Collecting rainwater in large vases and tanks started in the Taishō era (1912–1925). The first water supply by manpower was made in 1924. Men walked inside a treadmill 5 meters in diameter, which drew up a chain of water vases continuously from a well, 23 meters deep. The inventor was Chōgi Itosu, who sold the obtained water. A modern water supply plan was proposed in 1934 in Hirara, but in vain. In 1943, the Japanese Navy completed the first water supply from the Susakadā Well, and after 1945, US forces improved and used it.

In March 1951, a formal construction plan for a water supply from Susakadā to Sodeyama was made and the construction started on March 27, 1952. Many citizens participated in the construction with pleasure. Service started on May 4, 1953. In 1954, the construction of water supply started in Gusukube town and by 1977, water supply service covered the entire Miyakojima.

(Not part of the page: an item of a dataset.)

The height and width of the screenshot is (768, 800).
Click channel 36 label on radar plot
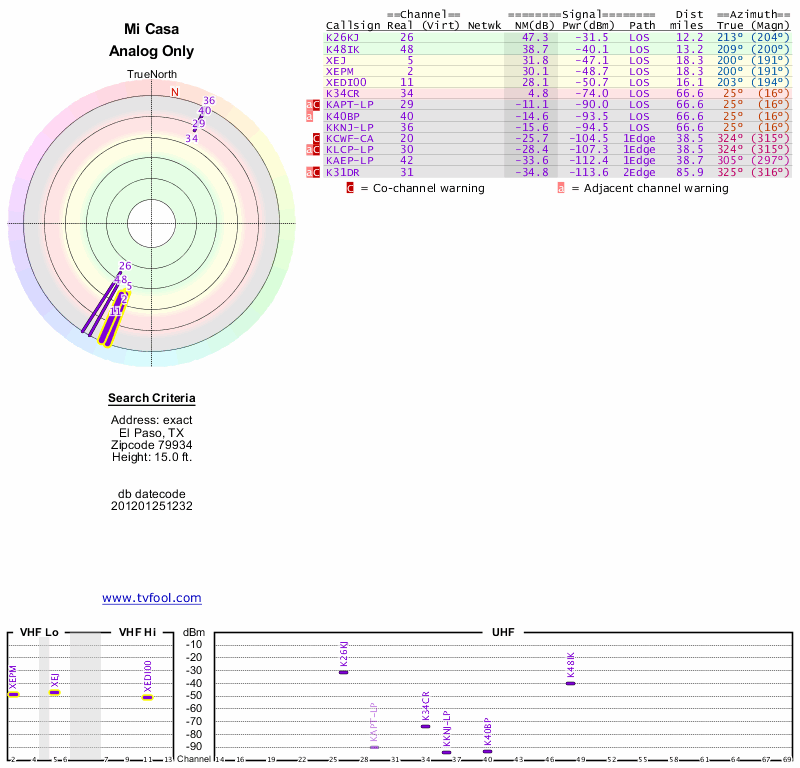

In May 1964, the US government established the Miyakojima water supply agency, but it was abolished by the inhabitants. On July 1, 1965, a Miyakojima water supply and sewage organization was established Due to the increase in the demand of water, investigations on the situation of ground water were started in 1962. On July 15, 1965, Miyakojima ground water control regulations were determined; which were renewed on May 23, 1987. In 1973, there was a considerable drought in Miyakojima; leading to the investigation for new water sources. Projects for an underground dam and the conversion of Yonaha Bay into a fresh water lake were considered. The Yonaha Bay project met an opposition campaign in 1981 and was cancelled in 1983. The underground dam project continued and the Fukuzato underground dam and Sunakawa underground dam were completed in 1998. In 1993, rainfall dropped to two-thirds of the annual mean. Water restrictions continued from January 21 to April 1.

==Present water sources==
There are springs in the caves such as Yamatu-gā, Susakadā, Bisa-gā, Bora-gā and Kubaka-gā. There is only one river flowing on the surface, Sakida-gā, only 3 km long. The largest spring, called Susakadā, covered all areas of Miyakojima; but after the drought of 1971, the water source of Sodeyama was developed. After the drought of 1993, water sources of Ōno, Nyātsu, Sokohara were developed. There are Sodeyama Purification Plant and Kajidō Purification Plant, and service reservoirs are at Hisamatsu, Shijō, Karimata and Bora. Two underground reservoirs were completed in 1989 in Susakadā, both 40,000 cubic meters. The water in Miyakojima is hard water, which is unsatisfactory both in taste and in the handling of metallic tableware. In 1999, adjustments to the pH were started at Sodeyama with water softening using lime softening in a pellet-reactor. Strict surveillance of the quality of the water supply is being done to prevent contamination through infiltration by fertilizers and other sources of local drainage.